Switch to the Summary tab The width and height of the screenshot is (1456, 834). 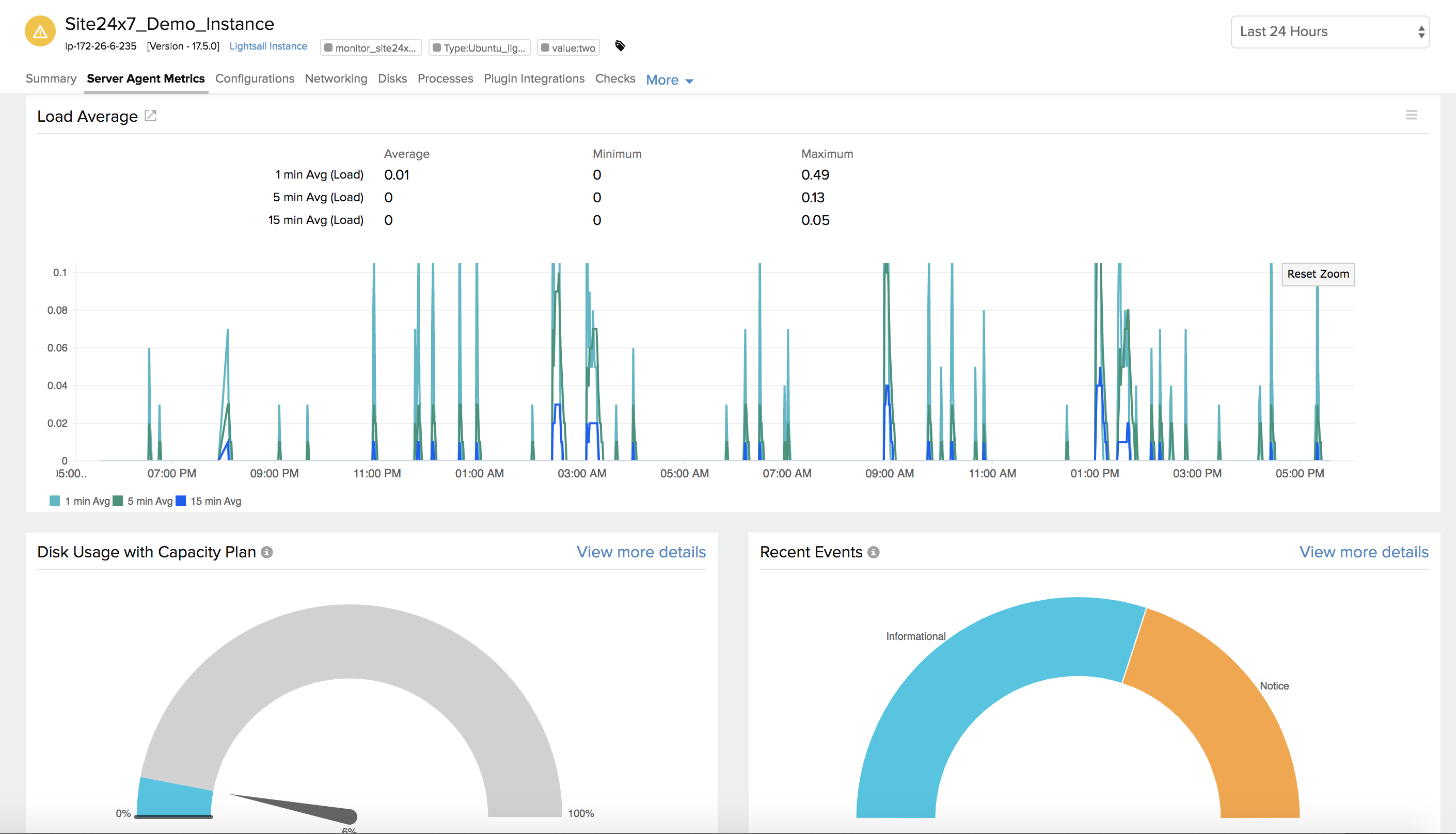(51, 78)
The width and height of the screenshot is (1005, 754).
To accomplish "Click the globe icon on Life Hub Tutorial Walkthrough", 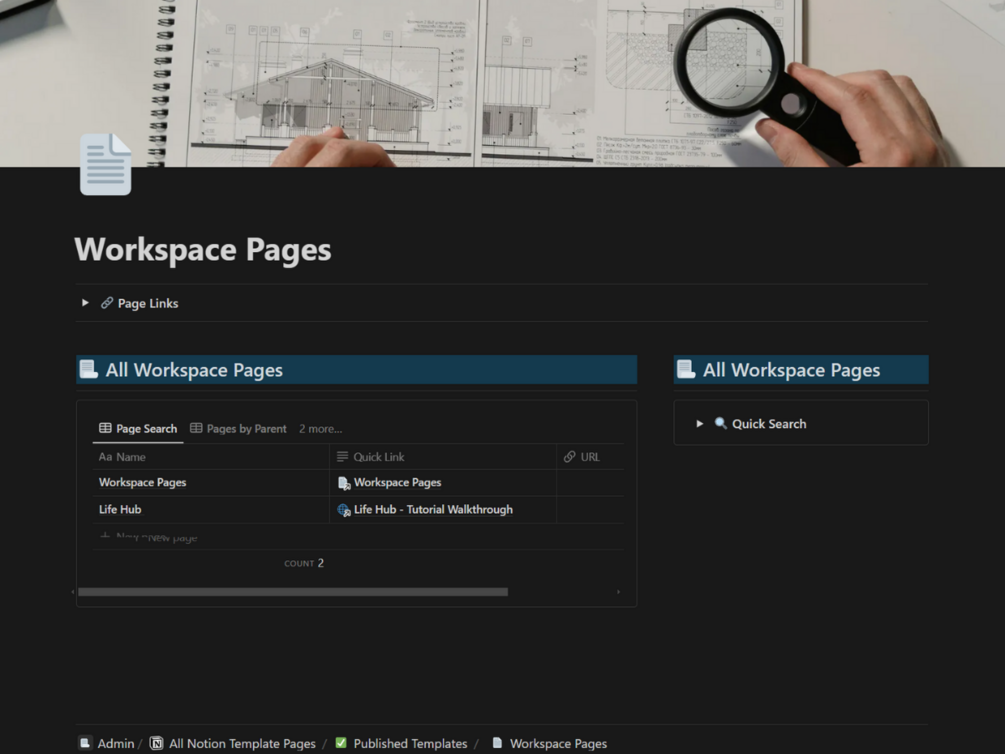I will click(345, 509).
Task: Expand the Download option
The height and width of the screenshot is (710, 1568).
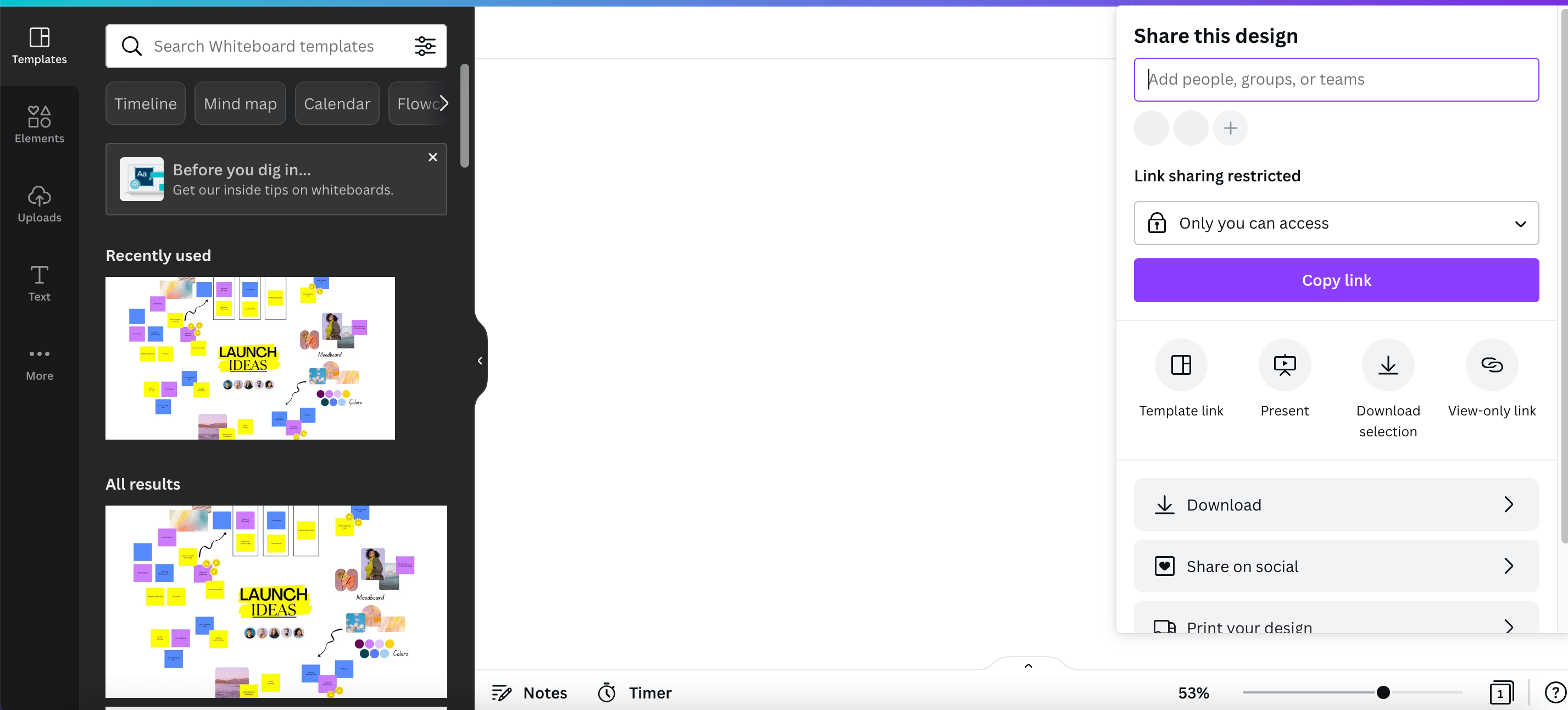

▶ WRITTEN INSTRUCTION
Repeat the material from the line containing "Task: Expand the Download option" through the end of the material, both ends included, and leave the pictures out.

▶ SOLVED EXERCISE
Task: Expand the Download option
The height and width of the screenshot is (710, 1568).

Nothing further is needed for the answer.